It came from an ex-dog of ours who now resides in the Blessed Kennel Club in the Sky, Finn. Finn was a hairy, hairy German Shepherd/Collie mixture, and he shed so often our poor Dyson couldn’t handle it. But the one place we could never seem to get all the hair off of him was the place around his touchas. Finn wouldn’t let us touch his hindquarters, and as a result of neglect, the hair there matted into a giant hair clump just beneath his tail, and it drove my mother insane. However, on his last Christmas on Earth, Finn magically shed the giant hair clod, right beneath the tree, a present for my mother’s sanity. She tied a red ribbon around it and placed it on the tree, dubbing it ‘The Magic Dingleberry of Christmas.’ In subsequent years without our beloved doggy, Mumsie still tears up a little when pulling the blessed wad of butt-fur out of the ornament case.
This is probably the most perfect example of why seemingly stupid traditions to one household may carry emotional memories and lots of love in another. We are probably the only family in the country that worships a hair clump at the holidays. Of course, that is only one of many of our family traditions that are ungodly immature and annoying, but yet we still manage to hold close to our hearts. The Magic Dingleberry might not even be the most profound, but it was the first one that came to mind.
But while I get into the heart of this post, let me relay to you a conversation between my sister and I (verbatim) during a viewing of the Rankin-Bass Holiday Classic ‘Santa Claus is Coming to Town’:
SISTER: Holy s***! Santa was a ginger?!? Mrs. Claus too??
ME: Yeah? So was Dumbledore.
SISTER: Does that mean all gingers grow giant white beards, get magic powers, and walk around in flamingly flamboyant robes with droves of admirers worldwide?
ME: I guess so.
SISTER: Just wondering.
ME: That evil mayor’s face looks like a hamburger.
Apologies to Rankin-Bass for defiling their beloved masterpiece. And believe me, that was the least random of our commentary.
I do adore this time of year. You really can tell a lot about a household by their holiday traditions and how closely they celebrate, if they celebrate at all. Some people are Scrooges. Their houses are bare of any holiday décor, be it Jewish, Moslem, Kwanzaa-ese (?), Christian, Wiccan, secular, etc. Others spare no expense, and buy up every possible version of a Frosty The Snowman 8-foot blowup for the front lawn (an example of this would be my Aunt Robin). Some people sleep in until 10AM, some people get up at the butt-crack of dawn. Some break out the fancy cocoa, bagels, sausage bread, and some just don’t bother with breakfast at all. Every family is different, and I really get into how many combinations of traditions that can manifest on a single block alone.

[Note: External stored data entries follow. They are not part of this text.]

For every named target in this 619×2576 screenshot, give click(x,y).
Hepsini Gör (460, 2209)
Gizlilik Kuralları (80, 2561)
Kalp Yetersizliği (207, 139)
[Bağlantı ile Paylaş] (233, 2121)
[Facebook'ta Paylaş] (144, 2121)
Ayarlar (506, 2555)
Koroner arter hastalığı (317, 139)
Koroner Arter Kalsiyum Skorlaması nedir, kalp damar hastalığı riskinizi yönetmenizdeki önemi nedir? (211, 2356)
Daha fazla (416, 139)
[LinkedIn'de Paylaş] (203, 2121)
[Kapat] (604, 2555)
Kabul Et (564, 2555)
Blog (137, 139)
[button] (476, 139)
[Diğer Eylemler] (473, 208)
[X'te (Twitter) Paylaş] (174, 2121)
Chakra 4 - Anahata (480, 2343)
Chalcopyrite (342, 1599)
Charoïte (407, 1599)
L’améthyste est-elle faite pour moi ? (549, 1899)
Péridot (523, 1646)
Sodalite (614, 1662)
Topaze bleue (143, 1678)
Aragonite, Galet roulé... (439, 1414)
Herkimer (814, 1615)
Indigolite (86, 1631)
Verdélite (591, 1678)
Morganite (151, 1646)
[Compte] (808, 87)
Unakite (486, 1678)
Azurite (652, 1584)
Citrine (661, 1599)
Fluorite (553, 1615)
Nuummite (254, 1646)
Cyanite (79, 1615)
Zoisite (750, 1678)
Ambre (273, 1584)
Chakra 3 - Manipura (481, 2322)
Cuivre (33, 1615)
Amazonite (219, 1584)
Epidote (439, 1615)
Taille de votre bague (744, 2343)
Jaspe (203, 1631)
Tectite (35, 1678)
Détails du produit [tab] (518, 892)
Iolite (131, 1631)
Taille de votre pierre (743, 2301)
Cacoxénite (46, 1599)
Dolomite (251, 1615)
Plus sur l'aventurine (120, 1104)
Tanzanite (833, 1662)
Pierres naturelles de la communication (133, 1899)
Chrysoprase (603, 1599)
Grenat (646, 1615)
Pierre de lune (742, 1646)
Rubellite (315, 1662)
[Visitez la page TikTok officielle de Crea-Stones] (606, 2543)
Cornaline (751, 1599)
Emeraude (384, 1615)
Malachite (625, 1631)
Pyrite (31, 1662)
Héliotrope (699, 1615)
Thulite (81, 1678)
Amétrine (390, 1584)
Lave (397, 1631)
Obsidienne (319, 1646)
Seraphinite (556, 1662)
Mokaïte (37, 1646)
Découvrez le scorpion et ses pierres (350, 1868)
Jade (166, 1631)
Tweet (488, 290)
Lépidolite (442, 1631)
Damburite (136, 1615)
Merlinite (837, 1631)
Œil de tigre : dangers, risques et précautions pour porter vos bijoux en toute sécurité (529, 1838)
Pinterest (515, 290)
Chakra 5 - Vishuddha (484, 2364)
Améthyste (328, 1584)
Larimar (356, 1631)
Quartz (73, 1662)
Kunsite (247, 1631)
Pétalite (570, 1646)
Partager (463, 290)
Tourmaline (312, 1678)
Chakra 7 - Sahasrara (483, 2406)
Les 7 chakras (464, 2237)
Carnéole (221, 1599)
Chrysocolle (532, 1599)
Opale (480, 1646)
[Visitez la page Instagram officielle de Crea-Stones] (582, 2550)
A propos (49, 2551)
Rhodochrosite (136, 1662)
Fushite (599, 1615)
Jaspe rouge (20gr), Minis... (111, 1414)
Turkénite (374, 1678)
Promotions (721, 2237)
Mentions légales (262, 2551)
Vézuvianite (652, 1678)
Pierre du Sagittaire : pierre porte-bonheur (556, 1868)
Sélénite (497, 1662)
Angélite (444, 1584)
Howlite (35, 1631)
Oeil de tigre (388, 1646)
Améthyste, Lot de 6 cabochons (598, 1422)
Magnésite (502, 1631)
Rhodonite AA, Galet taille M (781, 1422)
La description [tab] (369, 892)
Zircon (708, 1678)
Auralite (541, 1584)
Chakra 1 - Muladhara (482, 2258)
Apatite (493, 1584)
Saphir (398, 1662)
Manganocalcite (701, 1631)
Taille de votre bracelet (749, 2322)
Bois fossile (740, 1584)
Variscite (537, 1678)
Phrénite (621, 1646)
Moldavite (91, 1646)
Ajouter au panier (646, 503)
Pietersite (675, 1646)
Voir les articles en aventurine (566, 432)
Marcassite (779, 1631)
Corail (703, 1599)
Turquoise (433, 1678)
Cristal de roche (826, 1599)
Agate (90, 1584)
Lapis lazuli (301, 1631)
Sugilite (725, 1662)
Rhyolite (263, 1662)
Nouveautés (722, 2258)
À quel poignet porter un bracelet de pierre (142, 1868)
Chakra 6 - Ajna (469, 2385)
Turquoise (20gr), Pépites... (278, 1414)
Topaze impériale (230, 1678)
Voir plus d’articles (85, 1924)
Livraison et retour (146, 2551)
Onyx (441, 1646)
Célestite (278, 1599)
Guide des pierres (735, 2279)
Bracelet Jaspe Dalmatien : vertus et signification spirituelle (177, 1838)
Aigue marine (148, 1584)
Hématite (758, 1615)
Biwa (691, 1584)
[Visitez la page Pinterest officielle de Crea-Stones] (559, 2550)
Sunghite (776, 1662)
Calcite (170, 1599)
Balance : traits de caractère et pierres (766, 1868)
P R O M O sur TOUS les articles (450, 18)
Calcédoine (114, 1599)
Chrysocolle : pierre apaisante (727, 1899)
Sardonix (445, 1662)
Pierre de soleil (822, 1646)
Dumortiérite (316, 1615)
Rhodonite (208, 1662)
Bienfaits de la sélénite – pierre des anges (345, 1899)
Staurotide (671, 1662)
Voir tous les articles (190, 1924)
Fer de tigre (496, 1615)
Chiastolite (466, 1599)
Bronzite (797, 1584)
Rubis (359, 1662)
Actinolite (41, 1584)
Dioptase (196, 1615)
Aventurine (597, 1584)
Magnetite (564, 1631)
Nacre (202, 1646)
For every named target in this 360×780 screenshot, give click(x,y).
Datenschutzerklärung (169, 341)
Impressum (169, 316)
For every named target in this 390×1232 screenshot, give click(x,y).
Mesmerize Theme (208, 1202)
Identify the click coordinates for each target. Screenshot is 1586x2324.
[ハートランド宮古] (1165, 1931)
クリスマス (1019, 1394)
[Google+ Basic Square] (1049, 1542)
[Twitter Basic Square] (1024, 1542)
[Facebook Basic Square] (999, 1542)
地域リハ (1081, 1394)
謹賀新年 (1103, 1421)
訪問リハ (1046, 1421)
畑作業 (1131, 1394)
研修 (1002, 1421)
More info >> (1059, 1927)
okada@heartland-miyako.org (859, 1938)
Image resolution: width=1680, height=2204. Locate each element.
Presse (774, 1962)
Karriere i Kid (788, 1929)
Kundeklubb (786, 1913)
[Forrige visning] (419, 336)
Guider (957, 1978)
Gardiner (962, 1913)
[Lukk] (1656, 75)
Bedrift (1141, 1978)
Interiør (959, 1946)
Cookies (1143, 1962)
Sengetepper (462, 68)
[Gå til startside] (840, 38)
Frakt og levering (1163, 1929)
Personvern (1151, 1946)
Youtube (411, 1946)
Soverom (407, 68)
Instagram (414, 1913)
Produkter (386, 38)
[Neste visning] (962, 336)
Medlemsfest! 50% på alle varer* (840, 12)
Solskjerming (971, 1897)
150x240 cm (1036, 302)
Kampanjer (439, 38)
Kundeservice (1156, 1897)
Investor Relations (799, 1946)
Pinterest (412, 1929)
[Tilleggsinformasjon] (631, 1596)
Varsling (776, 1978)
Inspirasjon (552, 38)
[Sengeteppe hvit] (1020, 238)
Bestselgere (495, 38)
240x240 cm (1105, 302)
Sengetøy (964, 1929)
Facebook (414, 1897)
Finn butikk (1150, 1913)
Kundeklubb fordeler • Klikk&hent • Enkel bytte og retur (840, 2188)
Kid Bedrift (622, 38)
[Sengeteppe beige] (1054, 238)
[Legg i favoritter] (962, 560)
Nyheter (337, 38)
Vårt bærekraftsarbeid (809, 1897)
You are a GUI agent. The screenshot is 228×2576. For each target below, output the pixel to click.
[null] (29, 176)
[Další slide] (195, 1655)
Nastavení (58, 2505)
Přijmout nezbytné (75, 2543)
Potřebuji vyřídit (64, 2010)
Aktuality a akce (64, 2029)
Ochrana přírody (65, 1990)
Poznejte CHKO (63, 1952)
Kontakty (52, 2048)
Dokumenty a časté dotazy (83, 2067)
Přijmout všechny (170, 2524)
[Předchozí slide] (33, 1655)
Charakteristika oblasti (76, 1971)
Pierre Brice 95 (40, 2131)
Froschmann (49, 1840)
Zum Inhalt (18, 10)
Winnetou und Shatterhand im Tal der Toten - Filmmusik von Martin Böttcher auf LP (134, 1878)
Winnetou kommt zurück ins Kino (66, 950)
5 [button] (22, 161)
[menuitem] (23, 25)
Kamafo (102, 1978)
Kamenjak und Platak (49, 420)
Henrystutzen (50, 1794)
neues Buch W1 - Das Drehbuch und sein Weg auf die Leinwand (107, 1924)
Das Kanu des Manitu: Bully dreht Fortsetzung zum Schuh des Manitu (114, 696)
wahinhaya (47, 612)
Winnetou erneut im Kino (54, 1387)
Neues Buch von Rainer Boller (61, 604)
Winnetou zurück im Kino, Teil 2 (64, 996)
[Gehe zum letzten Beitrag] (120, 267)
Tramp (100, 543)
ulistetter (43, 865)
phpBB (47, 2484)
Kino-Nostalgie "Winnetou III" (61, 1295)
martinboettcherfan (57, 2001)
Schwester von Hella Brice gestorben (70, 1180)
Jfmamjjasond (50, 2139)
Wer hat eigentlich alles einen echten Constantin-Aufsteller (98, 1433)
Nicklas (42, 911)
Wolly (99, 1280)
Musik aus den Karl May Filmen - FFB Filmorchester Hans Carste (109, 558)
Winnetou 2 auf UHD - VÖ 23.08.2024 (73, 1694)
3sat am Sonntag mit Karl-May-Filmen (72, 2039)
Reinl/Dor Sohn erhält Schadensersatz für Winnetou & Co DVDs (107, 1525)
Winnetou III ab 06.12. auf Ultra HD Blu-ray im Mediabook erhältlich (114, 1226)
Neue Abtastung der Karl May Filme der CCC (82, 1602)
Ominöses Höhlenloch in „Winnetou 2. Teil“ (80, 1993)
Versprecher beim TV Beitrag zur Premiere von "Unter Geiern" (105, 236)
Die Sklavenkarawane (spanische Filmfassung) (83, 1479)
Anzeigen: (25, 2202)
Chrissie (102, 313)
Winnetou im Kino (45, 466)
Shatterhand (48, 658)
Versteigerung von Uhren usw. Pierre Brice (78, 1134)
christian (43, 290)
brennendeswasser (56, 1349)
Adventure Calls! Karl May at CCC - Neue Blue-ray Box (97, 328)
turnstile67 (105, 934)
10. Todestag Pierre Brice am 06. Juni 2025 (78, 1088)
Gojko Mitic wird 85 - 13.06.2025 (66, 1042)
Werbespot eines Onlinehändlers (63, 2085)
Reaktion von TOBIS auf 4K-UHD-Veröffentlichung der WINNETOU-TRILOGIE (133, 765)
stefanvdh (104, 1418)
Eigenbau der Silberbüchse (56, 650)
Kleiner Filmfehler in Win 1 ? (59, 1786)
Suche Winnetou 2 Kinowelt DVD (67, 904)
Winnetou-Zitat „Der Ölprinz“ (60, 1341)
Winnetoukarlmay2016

This is also why I cannot stand the people who insist that ‘Happy Holidays’ is offensive to Christians, who would prefer ‘Merry Christmas.’ ‘Happy Holidays’ is all-inclusive of what is ultimately a month-long season that contains more religious and secular holidays than any other time of the year. ‘Merry Christmas’ is but one of those many celebrations, and the only reason it is so widespread to begin with is because Christmas is the victim of the most commercialization. ‘Happy Holidays’ is an abbreviation that only takes a moment to say. People need to get over that.
Same goes for ‘Holiday tree’ versus ‘Christmas tree.’ Yes, Jewish people don’t open gifts around a ‘Chanukah bush’ or anything, but do these fundamentalists realize that Christmas trees come from an ancient druidic and Norse pagan rite that involved entire villages of ‘heathens’ dancing around a decorated evergreen in order to ward off the cold and summon daylight? ‘Christmas tree’ has come to be the more typical way of referring to the tree tradition, but it means something different to everyone. To a Bible-believer, it may represent Jesus, while to me it represents years of epic gift-receiving and pre-game poking/peeking while Mum was out shopping. If anything, however, a ‘Holiday tree’ is more accurate a label, as the Bible never insists on celebrating Jesus’ birth with a big old tree in the living room. If anything, Christians should be importing sheep and smoking ‘frankincense’ but that only seems to happen on college campuses anymore.
Those who bring up ‘political correctness’ and ‘the reason for the season’ end up ruining the holidays for everyone else, as opposed to reclaiming it. How do these people not figure that out? Are these people the modern-day Scrooges who insist on having December their way or no way? Perhaps so. At least that’s how I see it.
So, too all of you: Happy/Merry Christmas, Chanukah, Kwanzaa, Yule, Festivus, ‘Hi, Neighbor!” Month, Boxing Day, Las Posadas, St. Nicholas Day, and Holidays I Probably Forgot! May your season be filled with awesomely random traditions, and don’t shoot your eye out!